• [What you need to do] Please turn the material between the lines holding "Download CapCut Pro (63, 1886)" and "1 Click Skin Smooth App (66, 2407)", inclusive, into a Markdown table with the columns Number and Line Text, leaving out any blank lines.

>> begin Record extracts

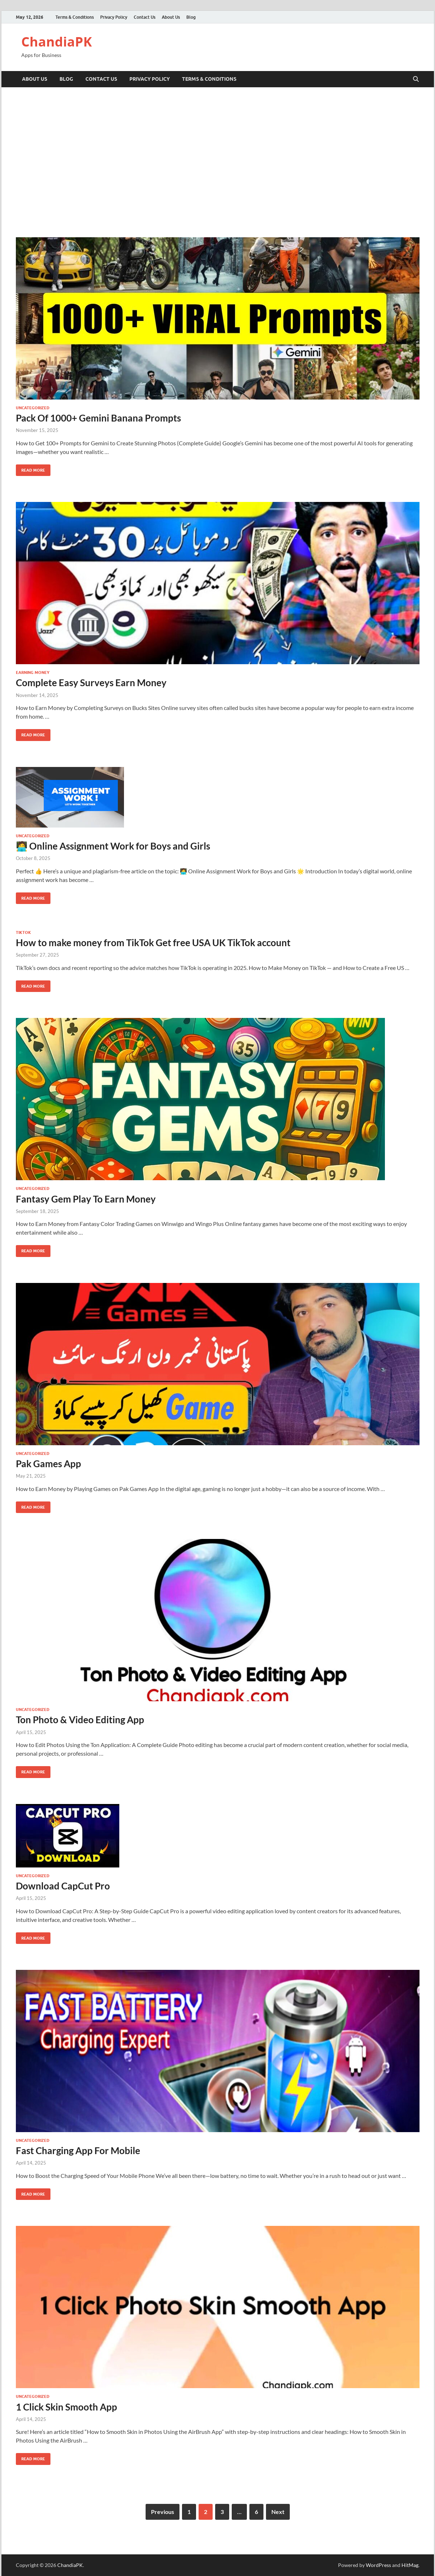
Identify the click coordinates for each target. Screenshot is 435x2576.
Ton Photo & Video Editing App (80, 1719)
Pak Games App (48, 1463)
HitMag (409, 2565)
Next (277, 2511)
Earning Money (32, 672)
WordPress (378, 2565)
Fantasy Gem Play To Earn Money (86, 1199)
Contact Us (144, 17)
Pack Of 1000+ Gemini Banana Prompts (98, 418)
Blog (191, 17)
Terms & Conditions (75, 17)
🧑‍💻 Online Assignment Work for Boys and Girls (113, 846)
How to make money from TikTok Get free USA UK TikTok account (153, 942)
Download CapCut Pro (63, 1886)
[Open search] (415, 79)
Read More (30, 468)
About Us (171, 17)
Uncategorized (32, 407)
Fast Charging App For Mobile (78, 2150)
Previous (162, 2511)
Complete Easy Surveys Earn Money (91, 682)
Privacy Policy (113, 17)
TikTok (23, 932)
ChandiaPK (56, 41)
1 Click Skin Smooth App (66, 2407)
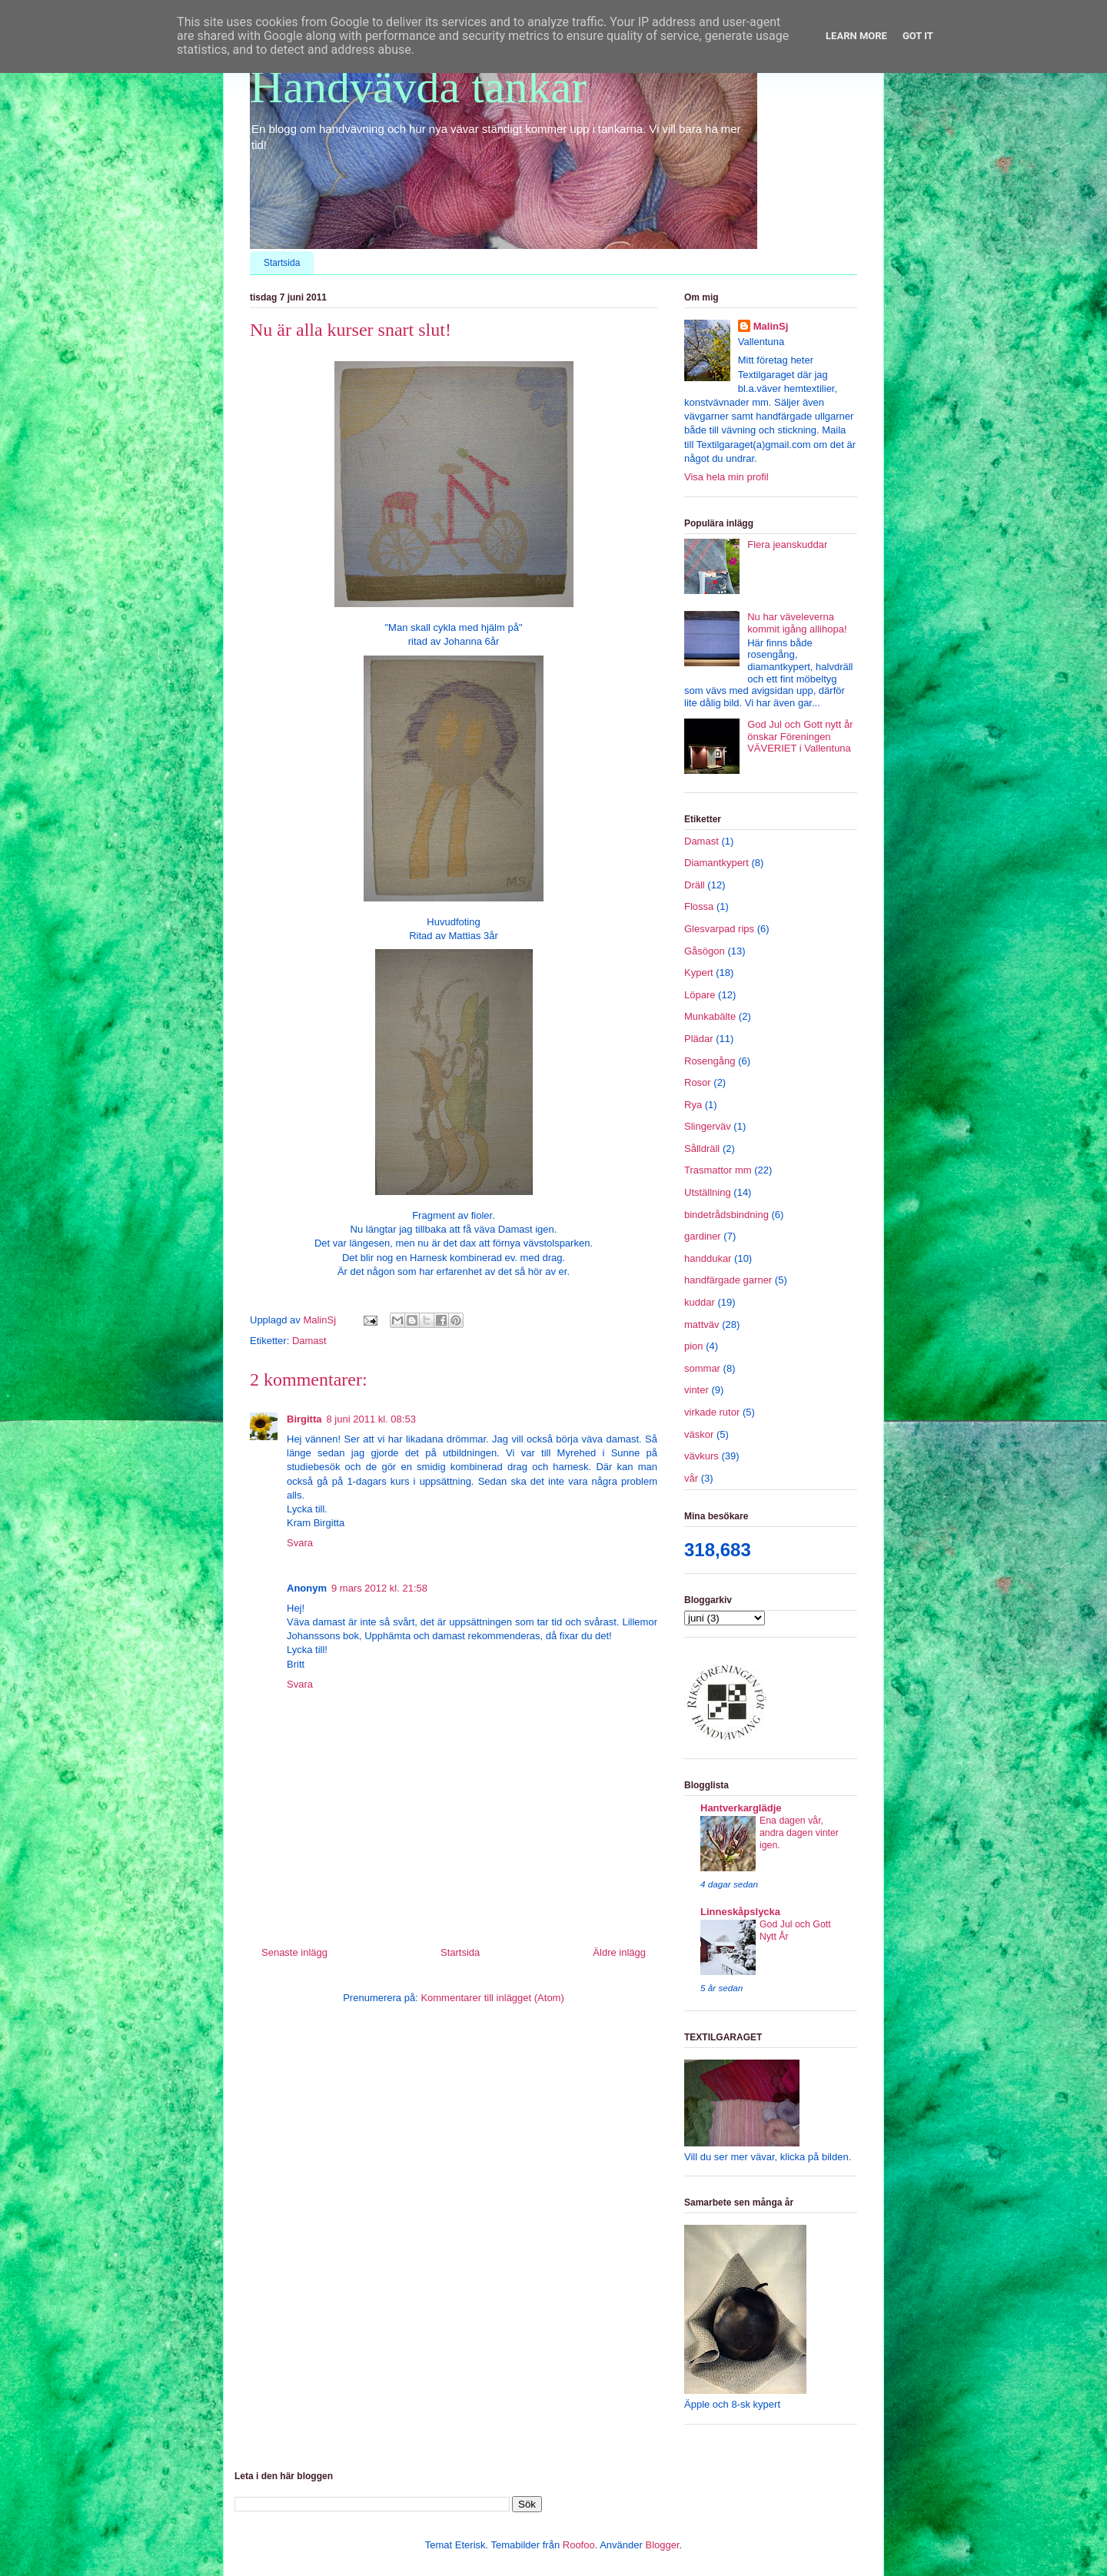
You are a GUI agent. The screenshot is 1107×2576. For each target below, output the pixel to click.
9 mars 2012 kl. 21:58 (379, 1588)
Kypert (698, 972)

>> end Record extracts

• [Task answer]
| Number | Line Text |
|---|---|
| 1 | Download CapCut Pro (63, 1886) |
| 2 | [Open search] (415, 79) |
| 3 | Read More (30, 468) |
| 4 | About Us (171, 17) |
| 5 | Uncategorized (32, 407) |
| 6 | Fast Charging App For Mobile (78, 2150) |
| 7 | Previous (162, 2511) |
| 8 | Complete Easy Surveys Earn Money (91, 682) |
| 9 | Privacy Policy (113, 17) |
| 10 | TikTok (23, 932) |
| 11 | ChandiaPK (56, 41) |
| 12 | 1 Click Skin Smooth App (66, 2407) |